--- START ---
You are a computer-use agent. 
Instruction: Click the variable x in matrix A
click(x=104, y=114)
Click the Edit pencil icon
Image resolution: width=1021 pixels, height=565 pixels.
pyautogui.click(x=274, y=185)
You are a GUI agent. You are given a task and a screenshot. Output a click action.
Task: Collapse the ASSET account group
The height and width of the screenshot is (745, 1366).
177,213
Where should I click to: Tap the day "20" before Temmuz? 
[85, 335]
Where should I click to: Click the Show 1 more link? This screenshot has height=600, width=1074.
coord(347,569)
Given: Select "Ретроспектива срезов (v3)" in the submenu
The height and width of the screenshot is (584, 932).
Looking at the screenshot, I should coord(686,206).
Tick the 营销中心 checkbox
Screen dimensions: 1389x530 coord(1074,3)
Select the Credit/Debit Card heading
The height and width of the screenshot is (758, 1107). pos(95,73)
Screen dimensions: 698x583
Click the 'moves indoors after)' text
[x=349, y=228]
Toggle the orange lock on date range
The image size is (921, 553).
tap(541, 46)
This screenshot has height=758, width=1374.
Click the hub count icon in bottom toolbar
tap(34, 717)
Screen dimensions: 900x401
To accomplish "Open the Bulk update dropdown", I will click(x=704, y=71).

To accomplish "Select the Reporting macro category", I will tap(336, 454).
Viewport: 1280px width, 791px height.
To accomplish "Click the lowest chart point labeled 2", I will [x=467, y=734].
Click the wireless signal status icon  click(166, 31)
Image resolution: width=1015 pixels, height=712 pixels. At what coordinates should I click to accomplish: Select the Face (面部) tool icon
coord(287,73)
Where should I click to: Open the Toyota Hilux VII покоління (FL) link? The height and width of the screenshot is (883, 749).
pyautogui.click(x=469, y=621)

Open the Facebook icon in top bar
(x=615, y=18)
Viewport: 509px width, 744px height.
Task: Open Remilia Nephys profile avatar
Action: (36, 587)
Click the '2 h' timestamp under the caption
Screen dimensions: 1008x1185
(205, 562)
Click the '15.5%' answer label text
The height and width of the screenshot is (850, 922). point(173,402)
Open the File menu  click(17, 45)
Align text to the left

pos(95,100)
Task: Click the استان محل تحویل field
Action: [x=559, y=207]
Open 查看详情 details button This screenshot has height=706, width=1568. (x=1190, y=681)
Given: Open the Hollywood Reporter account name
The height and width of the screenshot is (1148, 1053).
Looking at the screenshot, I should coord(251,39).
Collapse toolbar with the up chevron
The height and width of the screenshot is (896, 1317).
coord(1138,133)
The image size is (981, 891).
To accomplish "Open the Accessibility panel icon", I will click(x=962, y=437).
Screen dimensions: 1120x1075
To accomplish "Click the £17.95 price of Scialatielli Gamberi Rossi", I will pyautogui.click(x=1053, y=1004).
--- END ---
* [Work required]: Could you return exactly the stretch of the data above that starts at the line with "Click the hub count icon in bottom toolbar" and ends at the line with "Click the wireless", both lines included?

* [Solution for this problem]:
Click the hub count icon in bottom toolbar
tap(34, 717)
Screen dimensions: 900x401
To accomplish "Open the Bulk update dropdown", I will click(x=704, y=71).

To accomplish "Select the Reporting macro category", I will tap(336, 454).
Viewport: 1280px width, 791px height.
To accomplish "Click the lowest chart point labeled 2", I will [x=467, y=734].
Click the wireless signal status icon  click(166, 31)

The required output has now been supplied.